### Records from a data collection
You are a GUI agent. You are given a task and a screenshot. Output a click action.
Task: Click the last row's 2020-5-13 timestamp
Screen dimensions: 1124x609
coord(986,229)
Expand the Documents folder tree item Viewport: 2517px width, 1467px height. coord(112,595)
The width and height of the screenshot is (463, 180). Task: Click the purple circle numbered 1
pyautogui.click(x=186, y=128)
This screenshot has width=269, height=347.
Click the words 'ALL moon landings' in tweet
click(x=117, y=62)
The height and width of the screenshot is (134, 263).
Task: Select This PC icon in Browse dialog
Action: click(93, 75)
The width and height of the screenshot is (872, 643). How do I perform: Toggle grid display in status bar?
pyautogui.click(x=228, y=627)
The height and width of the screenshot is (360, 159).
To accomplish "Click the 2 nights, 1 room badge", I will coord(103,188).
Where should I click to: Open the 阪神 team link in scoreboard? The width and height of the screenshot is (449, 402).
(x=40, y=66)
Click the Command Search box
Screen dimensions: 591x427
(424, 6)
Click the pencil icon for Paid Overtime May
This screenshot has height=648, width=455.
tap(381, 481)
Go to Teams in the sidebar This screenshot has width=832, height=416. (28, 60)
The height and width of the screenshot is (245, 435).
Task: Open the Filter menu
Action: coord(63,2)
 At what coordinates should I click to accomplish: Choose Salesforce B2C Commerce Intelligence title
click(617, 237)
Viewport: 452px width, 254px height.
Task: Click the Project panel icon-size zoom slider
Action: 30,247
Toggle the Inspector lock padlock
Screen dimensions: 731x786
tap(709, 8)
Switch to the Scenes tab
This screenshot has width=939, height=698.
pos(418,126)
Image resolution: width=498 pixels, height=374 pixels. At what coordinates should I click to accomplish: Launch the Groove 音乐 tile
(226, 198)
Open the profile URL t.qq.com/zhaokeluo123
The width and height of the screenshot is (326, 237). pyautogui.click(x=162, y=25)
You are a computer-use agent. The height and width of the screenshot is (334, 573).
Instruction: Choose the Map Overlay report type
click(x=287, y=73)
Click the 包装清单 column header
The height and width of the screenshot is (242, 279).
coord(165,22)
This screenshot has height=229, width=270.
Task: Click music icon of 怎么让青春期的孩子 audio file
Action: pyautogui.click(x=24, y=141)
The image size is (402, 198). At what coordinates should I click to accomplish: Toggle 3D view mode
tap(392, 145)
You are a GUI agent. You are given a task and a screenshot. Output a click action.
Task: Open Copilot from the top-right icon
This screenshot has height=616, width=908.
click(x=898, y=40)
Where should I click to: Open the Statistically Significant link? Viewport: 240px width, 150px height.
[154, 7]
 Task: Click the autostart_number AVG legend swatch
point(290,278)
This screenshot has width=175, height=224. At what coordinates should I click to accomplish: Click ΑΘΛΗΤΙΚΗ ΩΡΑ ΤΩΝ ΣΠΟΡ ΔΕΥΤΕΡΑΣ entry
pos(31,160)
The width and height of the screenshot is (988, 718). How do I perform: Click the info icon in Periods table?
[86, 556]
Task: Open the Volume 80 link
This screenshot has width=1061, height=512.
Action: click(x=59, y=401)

### Instructions to follow
Word for word, restate the entries that appear above.

### Reply
You are a GUI agent. You are given a task and a screenshot. Output a click action.
Task: Click the last row's 2020-5-13 timestamp
Screen dimensions: 1124x609
coord(986,229)
Expand the Documents folder tree item Viewport: 2517px width, 1467px height. coord(112,595)
The width and height of the screenshot is (463, 180). Task: Click the purple circle numbered 1
pyautogui.click(x=186, y=128)
This screenshot has width=269, height=347.
Click the words 'ALL moon landings' in tweet
click(x=117, y=62)
The height and width of the screenshot is (134, 263).
Task: Select This PC icon in Browse dialog
Action: click(93, 75)
The width and height of the screenshot is (872, 643). How do I perform: Toggle grid display in status bar?
pyautogui.click(x=228, y=627)
The height and width of the screenshot is (360, 159).
To accomplish "Click the 2 nights, 1 room badge", I will coord(103,188).
Where should I click to: Open the 阪神 team link in scoreboard? The width and height of the screenshot is (449, 402).
(x=40, y=66)
Click the Command Search box
Screen dimensions: 591x427
(424, 6)
Click the pencil icon for Paid Overtime May
This screenshot has height=648, width=455.
tap(381, 481)
Go to Teams in the sidebar This screenshot has width=832, height=416. (28, 60)
The height and width of the screenshot is (245, 435).
Task: Open the Filter menu
Action: coord(63,2)
 At what coordinates should I click to accomplish: Choose Salesforce B2C Commerce Intelligence title
click(617, 237)
Viewport: 452px width, 254px height.
Task: Click the Project panel icon-size zoom slider
Action: 30,247
Toggle the Inspector lock padlock
Screen dimensions: 731x786
tap(709, 8)
Switch to the Scenes tab
This screenshot has width=939, height=698.
pos(418,126)
Image resolution: width=498 pixels, height=374 pixels. At what coordinates should I click to accomplish: Launch the Groove 音乐 tile
(226, 198)
Open the profile URL t.qq.com/zhaokeluo123
The width and height of the screenshot is (326, 237). pyautogui.click(x=162, y=25)
You are a computer-use agent. The height and width of the screenshot is (334, 573).
Instruction: Choose the Map Overlay report type
click(x=287, y=73)
Click the 包装清单 column header
The height and width of the screenshot is (242, 279).
coord(165,22)
This screenshot has height=229, width=270.
Task: Click music icon of 怎么让青春期的孩子 audio file
Action: pyautogui.click(x=24, y=141)
The image size is (402, 198). At what coordinates should I click to accomplish: Toggle 3D view mode
tap(392, 145)
You are a GUI agent. You are given a task and a screenshot. Output a click action.
Task: Open Copilot from the top-right icon
This screenshot has height=616, width=908.
click(x=898, y=40)
Where should I click to: Open the Statistically Significant link? Viewport: 240px width, 150px height.
[154, 7]
 Task: Click the autostart_number AVG legend swatch
point(290,278)
This screenshot has width=175, height=224. At what coordinates should I click to accomplish: Click ΑΘΛΗΤΙΚΗ ΩΡΑ ΤΩΝ ΣΠΟΡ ΔΕΥΤΕΡΑΣ entry
pos(31,160)
The width and height of the screenshot is (988, 718). How do I perform: Click the info icon in Periods table?
[86, 556]
Task: Open the Volume 80 link
This screenshot has width=1061, height=512.
Action: click(x=59, y=401)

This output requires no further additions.